[Rows for locating described items]
################

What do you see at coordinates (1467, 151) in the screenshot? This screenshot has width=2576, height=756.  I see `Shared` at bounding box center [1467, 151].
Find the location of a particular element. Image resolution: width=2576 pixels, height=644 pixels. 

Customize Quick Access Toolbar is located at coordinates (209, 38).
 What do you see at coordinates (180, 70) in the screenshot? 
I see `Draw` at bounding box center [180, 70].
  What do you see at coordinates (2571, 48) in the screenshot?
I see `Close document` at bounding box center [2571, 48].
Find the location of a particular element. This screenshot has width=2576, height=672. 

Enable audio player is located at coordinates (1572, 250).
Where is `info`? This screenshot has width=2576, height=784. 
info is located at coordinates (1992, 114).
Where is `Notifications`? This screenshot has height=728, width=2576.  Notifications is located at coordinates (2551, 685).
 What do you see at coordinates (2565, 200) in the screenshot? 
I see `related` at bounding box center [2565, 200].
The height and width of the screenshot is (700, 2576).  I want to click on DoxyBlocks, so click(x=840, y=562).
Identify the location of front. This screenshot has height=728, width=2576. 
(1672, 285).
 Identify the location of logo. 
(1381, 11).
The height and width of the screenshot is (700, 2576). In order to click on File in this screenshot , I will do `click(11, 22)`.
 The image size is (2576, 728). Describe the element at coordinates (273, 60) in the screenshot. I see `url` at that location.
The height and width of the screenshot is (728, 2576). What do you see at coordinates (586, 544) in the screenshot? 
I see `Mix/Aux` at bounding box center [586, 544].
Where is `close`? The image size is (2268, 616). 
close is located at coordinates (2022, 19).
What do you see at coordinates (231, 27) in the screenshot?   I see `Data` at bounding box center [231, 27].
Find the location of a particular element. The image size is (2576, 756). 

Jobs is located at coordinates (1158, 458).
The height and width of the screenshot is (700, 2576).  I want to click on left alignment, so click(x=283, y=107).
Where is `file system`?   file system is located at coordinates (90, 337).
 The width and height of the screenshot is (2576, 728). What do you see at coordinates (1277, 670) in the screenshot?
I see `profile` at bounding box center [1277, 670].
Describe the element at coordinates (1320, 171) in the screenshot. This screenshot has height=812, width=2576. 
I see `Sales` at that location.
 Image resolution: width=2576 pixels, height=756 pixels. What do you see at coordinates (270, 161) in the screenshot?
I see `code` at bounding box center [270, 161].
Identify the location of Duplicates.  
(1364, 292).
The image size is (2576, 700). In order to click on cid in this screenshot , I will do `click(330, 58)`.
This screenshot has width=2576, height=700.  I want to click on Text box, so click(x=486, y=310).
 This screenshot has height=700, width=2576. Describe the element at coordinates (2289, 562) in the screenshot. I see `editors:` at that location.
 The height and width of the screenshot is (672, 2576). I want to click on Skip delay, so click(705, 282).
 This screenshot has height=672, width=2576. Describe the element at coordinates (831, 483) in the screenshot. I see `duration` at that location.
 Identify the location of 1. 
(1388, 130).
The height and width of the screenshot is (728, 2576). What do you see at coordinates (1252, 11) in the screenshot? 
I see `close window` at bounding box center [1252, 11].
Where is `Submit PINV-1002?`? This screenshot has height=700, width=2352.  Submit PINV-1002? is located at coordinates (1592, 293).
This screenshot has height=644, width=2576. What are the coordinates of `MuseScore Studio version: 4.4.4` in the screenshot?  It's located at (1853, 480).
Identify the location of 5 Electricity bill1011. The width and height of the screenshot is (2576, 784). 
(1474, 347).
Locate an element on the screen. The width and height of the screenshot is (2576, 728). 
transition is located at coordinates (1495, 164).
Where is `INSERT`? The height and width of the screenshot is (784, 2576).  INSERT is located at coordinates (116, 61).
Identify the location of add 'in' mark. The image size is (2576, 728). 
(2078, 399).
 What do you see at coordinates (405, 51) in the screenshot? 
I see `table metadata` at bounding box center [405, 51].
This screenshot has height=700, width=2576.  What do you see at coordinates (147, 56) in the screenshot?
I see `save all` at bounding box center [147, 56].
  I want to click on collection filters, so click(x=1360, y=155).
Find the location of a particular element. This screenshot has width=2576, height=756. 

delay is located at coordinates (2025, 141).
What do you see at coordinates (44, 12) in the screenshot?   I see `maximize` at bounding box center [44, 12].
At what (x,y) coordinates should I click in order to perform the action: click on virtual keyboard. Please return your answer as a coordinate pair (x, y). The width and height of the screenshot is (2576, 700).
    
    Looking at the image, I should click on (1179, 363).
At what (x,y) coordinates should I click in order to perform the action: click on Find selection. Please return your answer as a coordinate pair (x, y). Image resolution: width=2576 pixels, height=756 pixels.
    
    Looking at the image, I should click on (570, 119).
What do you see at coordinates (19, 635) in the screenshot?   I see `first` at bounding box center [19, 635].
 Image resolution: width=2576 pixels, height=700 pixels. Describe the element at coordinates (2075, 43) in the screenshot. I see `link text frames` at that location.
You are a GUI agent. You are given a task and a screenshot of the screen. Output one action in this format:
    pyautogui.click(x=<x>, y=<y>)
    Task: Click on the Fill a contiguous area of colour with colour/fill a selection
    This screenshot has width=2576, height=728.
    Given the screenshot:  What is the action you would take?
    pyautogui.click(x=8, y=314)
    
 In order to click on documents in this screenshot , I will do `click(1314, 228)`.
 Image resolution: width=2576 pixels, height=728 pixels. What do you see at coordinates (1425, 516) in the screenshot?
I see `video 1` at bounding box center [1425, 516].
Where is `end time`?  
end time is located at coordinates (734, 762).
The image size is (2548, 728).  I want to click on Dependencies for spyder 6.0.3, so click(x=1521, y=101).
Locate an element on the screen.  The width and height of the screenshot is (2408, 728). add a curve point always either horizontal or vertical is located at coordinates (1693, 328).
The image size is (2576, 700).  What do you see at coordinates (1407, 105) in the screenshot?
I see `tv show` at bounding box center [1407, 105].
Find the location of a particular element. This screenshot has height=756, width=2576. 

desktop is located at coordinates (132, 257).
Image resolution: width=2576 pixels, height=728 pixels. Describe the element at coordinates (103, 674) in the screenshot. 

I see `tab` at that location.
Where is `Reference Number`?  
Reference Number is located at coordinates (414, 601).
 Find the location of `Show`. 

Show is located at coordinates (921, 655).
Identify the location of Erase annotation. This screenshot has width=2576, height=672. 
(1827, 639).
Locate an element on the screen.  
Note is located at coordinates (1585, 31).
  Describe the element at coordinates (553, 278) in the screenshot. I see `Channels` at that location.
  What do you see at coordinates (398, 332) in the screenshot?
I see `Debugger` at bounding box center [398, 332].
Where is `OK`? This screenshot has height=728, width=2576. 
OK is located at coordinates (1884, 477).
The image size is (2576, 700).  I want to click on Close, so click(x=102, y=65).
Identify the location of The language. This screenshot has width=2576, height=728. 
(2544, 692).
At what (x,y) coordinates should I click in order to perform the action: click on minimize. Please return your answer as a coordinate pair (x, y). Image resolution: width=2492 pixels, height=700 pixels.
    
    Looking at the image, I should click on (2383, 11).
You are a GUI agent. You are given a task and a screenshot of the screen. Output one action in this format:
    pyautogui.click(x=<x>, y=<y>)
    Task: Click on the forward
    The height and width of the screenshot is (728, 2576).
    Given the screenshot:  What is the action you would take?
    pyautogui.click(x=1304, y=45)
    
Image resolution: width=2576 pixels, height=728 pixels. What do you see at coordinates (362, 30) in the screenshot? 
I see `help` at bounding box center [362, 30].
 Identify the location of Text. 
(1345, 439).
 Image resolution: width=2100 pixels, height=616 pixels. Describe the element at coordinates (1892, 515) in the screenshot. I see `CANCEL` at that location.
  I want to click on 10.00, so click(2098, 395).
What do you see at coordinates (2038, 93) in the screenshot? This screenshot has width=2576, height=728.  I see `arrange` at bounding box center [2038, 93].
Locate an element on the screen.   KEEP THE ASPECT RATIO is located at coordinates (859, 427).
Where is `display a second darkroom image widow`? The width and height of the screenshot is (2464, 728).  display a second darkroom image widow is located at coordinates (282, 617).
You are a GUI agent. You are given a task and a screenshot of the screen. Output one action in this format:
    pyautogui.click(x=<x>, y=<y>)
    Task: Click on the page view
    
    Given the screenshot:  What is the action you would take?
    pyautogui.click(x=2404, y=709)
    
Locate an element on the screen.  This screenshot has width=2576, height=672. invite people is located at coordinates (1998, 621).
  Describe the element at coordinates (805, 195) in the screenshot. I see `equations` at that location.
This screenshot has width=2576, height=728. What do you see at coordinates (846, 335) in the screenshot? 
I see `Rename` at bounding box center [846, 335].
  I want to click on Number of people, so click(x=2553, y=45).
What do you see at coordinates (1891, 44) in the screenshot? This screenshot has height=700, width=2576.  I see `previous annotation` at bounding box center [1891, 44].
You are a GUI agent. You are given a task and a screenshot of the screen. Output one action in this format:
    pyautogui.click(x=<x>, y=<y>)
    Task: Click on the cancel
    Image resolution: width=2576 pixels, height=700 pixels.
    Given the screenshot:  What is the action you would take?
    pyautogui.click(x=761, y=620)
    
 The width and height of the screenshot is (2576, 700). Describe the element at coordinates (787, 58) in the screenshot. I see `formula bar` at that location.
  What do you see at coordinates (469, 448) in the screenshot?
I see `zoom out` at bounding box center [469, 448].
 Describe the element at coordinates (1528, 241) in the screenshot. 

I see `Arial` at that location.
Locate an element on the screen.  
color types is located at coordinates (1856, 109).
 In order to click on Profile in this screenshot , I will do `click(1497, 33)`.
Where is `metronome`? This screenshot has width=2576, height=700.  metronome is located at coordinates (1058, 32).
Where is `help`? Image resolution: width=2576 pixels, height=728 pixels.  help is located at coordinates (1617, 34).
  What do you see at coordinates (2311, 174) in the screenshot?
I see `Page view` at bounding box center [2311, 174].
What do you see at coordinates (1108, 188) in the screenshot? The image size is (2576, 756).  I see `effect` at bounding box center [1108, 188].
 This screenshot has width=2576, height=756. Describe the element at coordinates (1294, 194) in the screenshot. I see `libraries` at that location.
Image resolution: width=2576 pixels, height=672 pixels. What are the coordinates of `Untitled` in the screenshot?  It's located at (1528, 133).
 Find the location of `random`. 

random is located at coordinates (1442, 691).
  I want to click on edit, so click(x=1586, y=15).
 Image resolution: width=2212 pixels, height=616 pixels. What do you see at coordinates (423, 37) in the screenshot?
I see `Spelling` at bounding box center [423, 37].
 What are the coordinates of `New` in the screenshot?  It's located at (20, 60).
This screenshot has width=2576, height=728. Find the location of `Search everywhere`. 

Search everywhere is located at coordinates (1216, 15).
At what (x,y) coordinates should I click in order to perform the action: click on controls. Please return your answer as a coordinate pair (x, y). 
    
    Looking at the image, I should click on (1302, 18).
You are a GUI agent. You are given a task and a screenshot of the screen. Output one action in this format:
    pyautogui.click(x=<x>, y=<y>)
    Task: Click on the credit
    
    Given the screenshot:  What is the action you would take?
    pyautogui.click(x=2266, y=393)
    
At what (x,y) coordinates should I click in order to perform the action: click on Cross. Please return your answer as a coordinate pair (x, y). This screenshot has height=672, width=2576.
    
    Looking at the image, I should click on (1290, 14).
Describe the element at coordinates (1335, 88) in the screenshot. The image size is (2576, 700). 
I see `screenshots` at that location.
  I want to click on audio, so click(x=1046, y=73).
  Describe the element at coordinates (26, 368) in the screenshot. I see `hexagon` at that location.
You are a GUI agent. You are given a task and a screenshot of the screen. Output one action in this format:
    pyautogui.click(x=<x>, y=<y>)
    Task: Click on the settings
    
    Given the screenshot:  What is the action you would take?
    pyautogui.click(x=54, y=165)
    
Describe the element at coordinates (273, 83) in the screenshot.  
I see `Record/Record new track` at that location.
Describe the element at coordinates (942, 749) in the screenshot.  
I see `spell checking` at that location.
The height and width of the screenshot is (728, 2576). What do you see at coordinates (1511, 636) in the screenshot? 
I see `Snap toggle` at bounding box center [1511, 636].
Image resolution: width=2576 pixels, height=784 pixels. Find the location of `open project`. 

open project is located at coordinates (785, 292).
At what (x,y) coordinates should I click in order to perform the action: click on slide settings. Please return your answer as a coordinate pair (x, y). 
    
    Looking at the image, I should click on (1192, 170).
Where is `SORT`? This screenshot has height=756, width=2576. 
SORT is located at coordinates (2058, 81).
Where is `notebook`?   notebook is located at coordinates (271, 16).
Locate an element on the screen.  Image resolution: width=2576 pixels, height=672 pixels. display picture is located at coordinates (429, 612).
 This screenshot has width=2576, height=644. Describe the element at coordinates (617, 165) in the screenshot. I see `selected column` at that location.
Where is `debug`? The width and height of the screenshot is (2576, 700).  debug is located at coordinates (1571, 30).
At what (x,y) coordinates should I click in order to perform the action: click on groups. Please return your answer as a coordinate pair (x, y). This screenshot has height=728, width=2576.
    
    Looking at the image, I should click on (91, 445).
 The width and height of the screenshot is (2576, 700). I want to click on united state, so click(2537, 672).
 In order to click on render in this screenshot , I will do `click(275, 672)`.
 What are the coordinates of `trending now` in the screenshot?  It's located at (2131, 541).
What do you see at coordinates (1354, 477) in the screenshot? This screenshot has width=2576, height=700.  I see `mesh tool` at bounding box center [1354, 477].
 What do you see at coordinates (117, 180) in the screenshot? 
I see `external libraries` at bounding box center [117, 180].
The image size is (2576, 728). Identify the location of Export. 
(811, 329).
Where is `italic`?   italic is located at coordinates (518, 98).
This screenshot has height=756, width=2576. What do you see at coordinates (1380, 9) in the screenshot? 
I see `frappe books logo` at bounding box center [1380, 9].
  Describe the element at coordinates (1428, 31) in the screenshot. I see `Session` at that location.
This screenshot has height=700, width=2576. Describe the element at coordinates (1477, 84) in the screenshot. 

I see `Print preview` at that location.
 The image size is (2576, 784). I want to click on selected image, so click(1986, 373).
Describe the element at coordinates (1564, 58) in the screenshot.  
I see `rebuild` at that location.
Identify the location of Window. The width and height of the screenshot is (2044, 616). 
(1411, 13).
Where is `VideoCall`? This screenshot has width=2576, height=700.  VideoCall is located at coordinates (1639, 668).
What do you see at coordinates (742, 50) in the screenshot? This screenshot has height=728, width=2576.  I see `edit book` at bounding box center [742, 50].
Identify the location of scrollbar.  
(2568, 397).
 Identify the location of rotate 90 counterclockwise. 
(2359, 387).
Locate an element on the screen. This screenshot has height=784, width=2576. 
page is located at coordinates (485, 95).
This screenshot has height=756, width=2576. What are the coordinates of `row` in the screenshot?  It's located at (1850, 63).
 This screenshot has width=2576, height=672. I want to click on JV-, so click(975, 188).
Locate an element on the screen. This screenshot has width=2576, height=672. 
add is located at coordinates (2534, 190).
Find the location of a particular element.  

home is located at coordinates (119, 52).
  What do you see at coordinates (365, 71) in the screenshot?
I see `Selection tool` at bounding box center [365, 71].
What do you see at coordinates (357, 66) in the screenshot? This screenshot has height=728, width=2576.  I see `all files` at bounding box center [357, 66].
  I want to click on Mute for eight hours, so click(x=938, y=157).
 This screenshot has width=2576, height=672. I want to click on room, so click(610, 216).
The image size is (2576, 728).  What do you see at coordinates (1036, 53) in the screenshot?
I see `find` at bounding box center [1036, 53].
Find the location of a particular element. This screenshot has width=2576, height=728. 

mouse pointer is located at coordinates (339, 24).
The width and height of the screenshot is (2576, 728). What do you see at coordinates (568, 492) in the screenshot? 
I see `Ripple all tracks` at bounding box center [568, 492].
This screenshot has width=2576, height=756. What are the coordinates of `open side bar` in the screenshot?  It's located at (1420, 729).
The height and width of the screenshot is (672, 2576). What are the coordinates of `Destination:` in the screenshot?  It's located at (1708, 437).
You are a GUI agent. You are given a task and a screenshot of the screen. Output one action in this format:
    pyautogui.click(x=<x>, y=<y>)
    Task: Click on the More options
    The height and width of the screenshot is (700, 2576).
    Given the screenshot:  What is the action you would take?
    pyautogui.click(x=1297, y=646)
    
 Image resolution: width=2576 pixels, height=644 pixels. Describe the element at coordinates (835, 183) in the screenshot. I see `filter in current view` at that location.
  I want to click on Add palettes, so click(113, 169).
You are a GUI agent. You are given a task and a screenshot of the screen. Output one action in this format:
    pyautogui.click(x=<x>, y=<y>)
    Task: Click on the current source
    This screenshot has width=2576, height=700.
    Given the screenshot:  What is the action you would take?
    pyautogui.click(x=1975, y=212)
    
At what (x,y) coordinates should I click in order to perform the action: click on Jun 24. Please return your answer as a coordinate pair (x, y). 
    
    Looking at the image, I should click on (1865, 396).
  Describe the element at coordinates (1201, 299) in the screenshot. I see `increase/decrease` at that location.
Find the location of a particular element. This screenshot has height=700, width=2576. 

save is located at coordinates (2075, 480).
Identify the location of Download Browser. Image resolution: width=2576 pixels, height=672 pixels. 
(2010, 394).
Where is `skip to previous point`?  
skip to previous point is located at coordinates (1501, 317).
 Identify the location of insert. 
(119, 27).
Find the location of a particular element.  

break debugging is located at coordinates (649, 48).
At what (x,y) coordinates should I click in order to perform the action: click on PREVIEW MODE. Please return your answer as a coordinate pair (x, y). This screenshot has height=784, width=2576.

################

GIVEN EXERCISE: Arrange the lines above as a Markdown table with columns "No." and "Text". Start at the line containing "coordinates (90, 337)." and continue through the line containing "(1474, 347).". Number each line, and omit blank lines.

REPLY:
| No. | Text |
|---|---|
| 1 | Where is `file system`?   file system is located at coordinates (90, 337). |
| 2 |  The width and height of the screenshot is (2576, 728). What do you see at coordinates (1277, 670) in the screenshot? |
| 3 | I see `profile` at bounding box center [1277, 670]. |
| 4 | Describe the element at coordinates (1320, 171) in the screenshot. This screenshot has height=812, width=2576.  |
| 5 | I see `Sales` at that location. |
| 6 |  Image resolution: width=2576 pixels, height=756 pixels. What do you see at coordinates (270, 161) in the screenshot? |
| 7 | I see `code` at bounding box center [270, 161]. |
| 8 | Identify the location of Duplicates.   |
| 9 | (1364, 292). |
| 10 | The image size is (2576, 700). In order to click on cid in this screenshot , I will do `click(330, 58)`. |
| 11 | This screenshot has width=2576, height=700.  I want to click on Text box, so click(x=486, y=310). |
| 12 |  This screenshot has height=700, width=2576. Describe the element at coordinates (2289, 562) in the screenshot. I see `editors:` at that location. |
| 13 |  The height and width of the screenshot is (672, 2576). I want to click on Skip delay, so click(705, 282). |
| 14 |  This screenshot has height=672, width=2576. Describe the element at coordinates (831, 483) in the screenshot. I see `duration` at that location. |
| 15 |  Identify the location of 1.  |
| 16 | (1388, 130). |
| 17 | The height and width of the screenshot is (728, 2576). What do you see at coordinates (1252, 11) in the screenshot?  |
| 18 | I see `close window` at bounding box center [1252, 11]. |
| 19 | Where is `Submit PINV-1002?`? This screenshot has height=700, width=2352.  Submit PINV-1002? is located at coordinates (1592, 293). |
| 20 | This screenshot has height=644, width=2576. What are the coordinates of `MuseScore Studio version: 4.4.4` in the screenshot?  It's located at (1853, 480). |
| 21 | Identify the location of 5 Electricity bill1011. The width and height of the screenshot is (2576, 784).  |
| 22 | (1474, 347). |